Lebih buruk lagi, pada kasus-kasus demikian, dimana pihak istri sudah
tidak mungkin lagi hidup dengan suaminya, ia tetap tidak dapat berpisah dari
suaminya, namun ia hanya diijinkan untuk tinggal terpisah, yang merupakan salah
satu bentuk penyiksaan juga, karena dengan demikian ia dipaksa untuk menjalani
kehidupan yang kosong dan tidak memiliki tujuan.
Pada
beberapa kasus terjadi dimana suami dapat menceraikan istrinya kapanpun ia
suka, sementara seorang istri tidak dimungkinkan untuk meminta cerai. Apabila seorang suami meninggalkan istri,
atau meninggalkan negaranya tanpa memberi tunjangan, istri wajib untuk tetap
menjalani kehidupan tanpa hak untuk mengabdikan dirinya pada negara atau
masyarakat. Kehidupan perkawinan,
alih-alih memberikan suatu kebahagian, malah menjadi kehidupan yang penuh
penderitaan untuk seorang istri.
Kewajiban istri tidak hanya melaksanakan kewajiban suami dan dirinya
namun ia juga wajib untuk menunggu suaminya.

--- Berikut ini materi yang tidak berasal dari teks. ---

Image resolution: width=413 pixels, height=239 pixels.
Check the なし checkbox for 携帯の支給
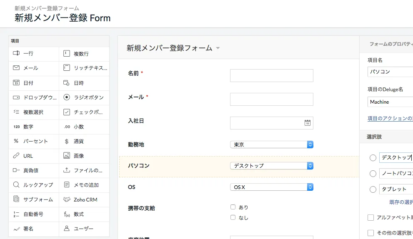233,217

Kewajiban suami, sebutlah untuk mencukupi kebutuhan rumah tangga menjadi
tanggung jawab istri, belum lagi kewajibannya sendiri untuk mengasuh dan
membesarkan anak-anaknya. Beban mental
disatu sisi, dan kewajiban menyediakan materi di sisi lain.
Semuanya
ini, singkat kata, ditoleransi dalam kasus yang melibatkan mahluk malang dan
tidak dilindungi ini. Wanita dipukuli,
dan dianggap sebagai properti suami.
Ketika suami meninggal, jandanya dipaksa untuk menikah dengan kerabat
suaminya atau dijual untuk mendapatkan uang.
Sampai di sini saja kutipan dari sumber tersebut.